ALICE training is a new protocol at the school where students actively respond in shooting events. Previously, students would take shelter in whatever room they were in. Now, students can evacuate the building if it’s safe, barricade the doors and fight back against the shooter as a last resort.
“I learned how the school plans to counteract shooters,” said Nicky Weller, sophomore.
ALICE stands for alert, lockdown, inform, counter and evacuate. Students were told that they should alert people, if they know there is a shooter in the building. They were also told that if they were near an exit, and it was safe to leave, that they should evacuate.
“I think [ALICE training] follows common sense, and basically what you would normally do in that situation,” said Veylin Aumar, sophomore. “I think there’s some more that they could do, but I don’t think it’s that consistent.”
The goal of ALICE training is to keep students safe in the event of a shooting. According to BBC, 113 people were killed or injured from school shootings in 2018 at the time the article was published on December 12, 2018. A database from the Federal Emergency Management Agency and the U.S. Center for Homeland Defense and Security said that 2018 had the highest number of school shootings.

Source material:

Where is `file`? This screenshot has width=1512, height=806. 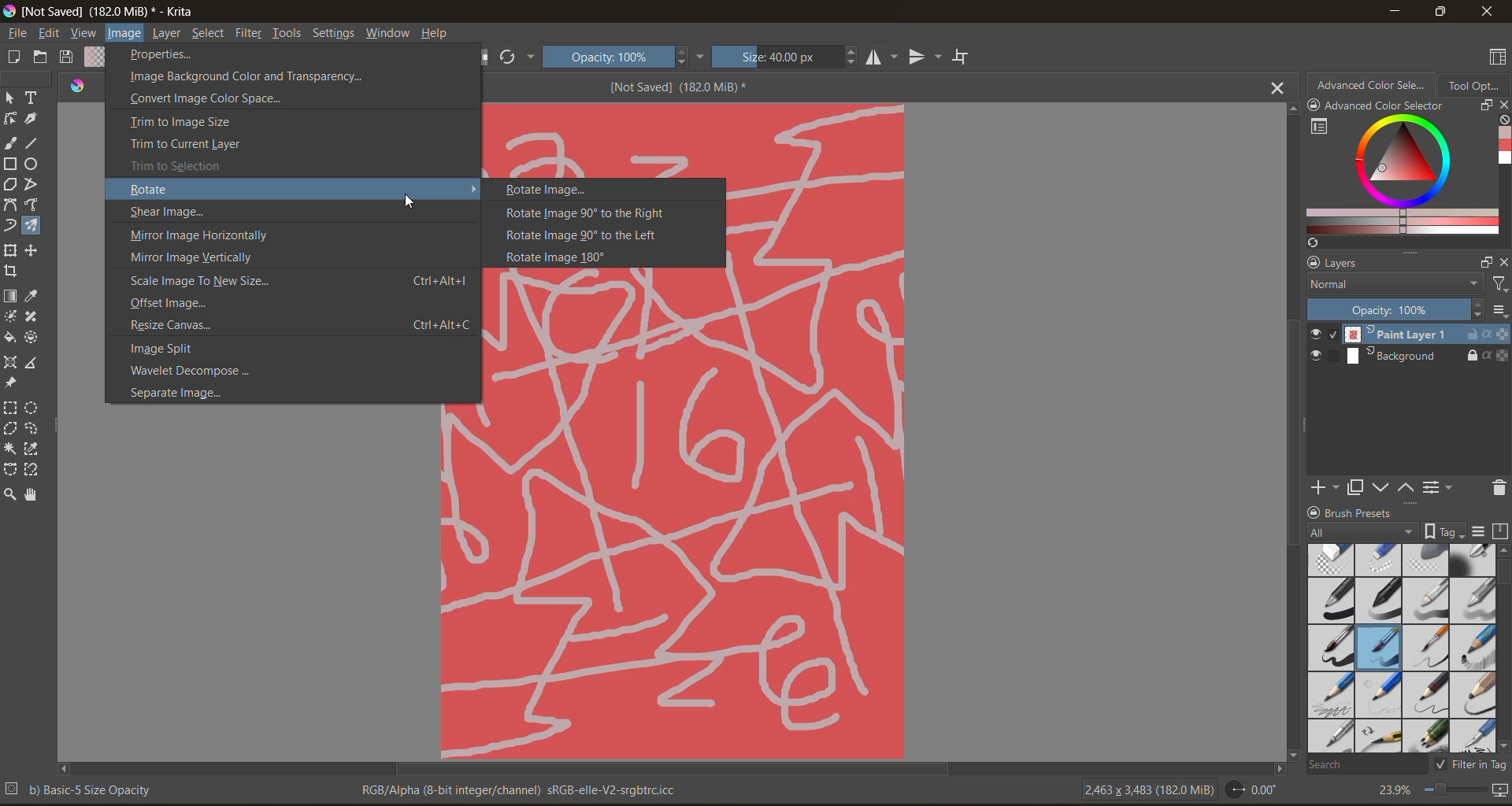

Written problem 1: List the five words that ALICE stands for, as given in the passage on ALICE training.
Written problem 2: Carry on the passage on ALICE training from its final sentence.
The data is not needed here.

Written reply 1: alert, lockdown, inform, counter, evacuate

Written reply 2:
ALICE training is one of a few new security measures, such as more security staff and cameras being active longer. Many schools around the U.S. are implementing ALICE training after the increased amount of shootings.
“I think students now know that they have more than one option,” said Michael Coughlin, a security officer at the school.
Some people are critical of ALICE training, saying that it causes unnecessary anxiety, as very few people will be put in this situation. Lockdown drills have occurred in 95 percent of schools, however less than one in a million students will be placed in this situation, according to the National Center for Education statistics. Others say that it’s necessary, for those that are put in that situation.
It has yet to be seen whether or not ALICE training is more effective, and keeps kids safer than the previous lockdown drills. However, ALICE training has been used before in an active shooting situation, and no students received critical injuries while evacuating, and no staff members were injured when countering the shooter. Only one victim received critical injuries.
The school plans on continuing ALICE training in future years by introducing it to freshmen and having sophomores, juniors and seniors review it.